• _Instruction_
Can you output every line of the listing below as a JSON array of strings, one string per line, with blank lines left out?

++++++++++++++++++++

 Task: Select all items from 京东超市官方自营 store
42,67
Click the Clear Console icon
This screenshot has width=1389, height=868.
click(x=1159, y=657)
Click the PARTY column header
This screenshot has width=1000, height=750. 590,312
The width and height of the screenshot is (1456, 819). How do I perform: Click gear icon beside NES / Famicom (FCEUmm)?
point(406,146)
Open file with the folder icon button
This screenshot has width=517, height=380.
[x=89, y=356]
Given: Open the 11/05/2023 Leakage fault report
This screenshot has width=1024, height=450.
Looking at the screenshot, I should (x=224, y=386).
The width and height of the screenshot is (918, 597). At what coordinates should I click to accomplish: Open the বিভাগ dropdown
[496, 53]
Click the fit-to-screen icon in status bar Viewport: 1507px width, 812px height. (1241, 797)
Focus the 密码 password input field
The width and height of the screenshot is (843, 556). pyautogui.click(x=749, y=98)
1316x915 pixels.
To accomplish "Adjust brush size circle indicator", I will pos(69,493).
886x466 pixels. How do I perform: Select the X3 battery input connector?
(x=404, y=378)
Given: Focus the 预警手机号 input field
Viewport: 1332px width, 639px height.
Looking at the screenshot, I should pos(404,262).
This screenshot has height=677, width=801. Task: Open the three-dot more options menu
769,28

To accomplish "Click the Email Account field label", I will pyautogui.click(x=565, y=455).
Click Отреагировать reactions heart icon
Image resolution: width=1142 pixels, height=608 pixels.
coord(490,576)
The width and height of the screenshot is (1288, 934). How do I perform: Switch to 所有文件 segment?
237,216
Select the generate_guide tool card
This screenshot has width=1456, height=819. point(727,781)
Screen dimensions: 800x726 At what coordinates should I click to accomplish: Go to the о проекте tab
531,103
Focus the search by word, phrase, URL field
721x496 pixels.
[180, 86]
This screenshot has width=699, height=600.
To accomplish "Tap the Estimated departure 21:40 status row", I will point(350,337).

++++++++++++++++++++

• _Expected answer_
[
  " Task: Select all items from 京东超市官方自营 store",
  "42,67",
  "Click the Clear Console icon",
  "This screenshot has width=1389, height=868.",
  "click(x=1159, y=657)",
  "Click the PARTY column header",
  "This screenshot has width=1000, height=750. 590,312",
  "The width and height of the screenshot is (1456, 819). How do I perform: Click gear icon beside NES / Famicom (FCEUmm)?",
  "point(406,146)",
  "Open file with the folder icon button",
  "This screenshot has width=517, height=380.",
  "[x=89, y=356]",
  "Given: Open the 11/05/2023 Leakage fault report",
  "This screenshot has width=1024, height=450.",
  "Looking at the screenshot, I should (x=224, y=386).",
  "The width and height of the screenshot is (918, 597). At what coordinates should I click to accomplish: Open the বিভাগ dropdown",
  "[496, 53]",
  "Click the fit-to-screen icon in status bar Viewport: 1507px width, 812px height. (1241, 797)",
  "Focus the 密码 password input field",
  "The width and height of the screenshot is (843, 556). pyautogui.click(x=749, y=98)",
  "1316x915 pixels.",
  "To accomplish \"Adjust brush size circle indicator\", I will pos(69,493).",
  "886x466 pixels. How do I perform: Select the X3 battery input connector?",
  "(x=404, y=378)",
  "Given: Focus the 预警手机号 input field",
  "Viewport: 1332px width, 639px height.",
  "Looking at the screenshot, I should pos(404,262).",
  "This screenshot has height=677, width=801. Task: Open the three-dot more options menu",
  "769,28",
  "To accomplish \"Click the Email Account field label\", I will pyautogui.click(x=565, y=455).",
  "Click Отреагировать reactions heart icon",
  "Image resolution: width=1142 pixels, height=608 pixels.",
  "coord(490,576)",
  "The width and height of the screenshot is (1288, 934). How do I perform: Switch to 所有文件 segment?",
  "237,216",
  "Select the generate_guide tool card",
  "This screenshot has width=1456, height=819. point(727,781)",
  "Screen dimensions: 800x726 At what coordinates should I click to accomplish: Go to the о проекте tab",
  "531,103",
  "Focus the search by word, phrase, URL field",
  "721x496 pixels.",
  "[180, 86]",
  "This screenshot has width=699, height=600.",
  "To accomplish \"Tap the Estimated departure 21:40 status row\", I will point(350,337)."
]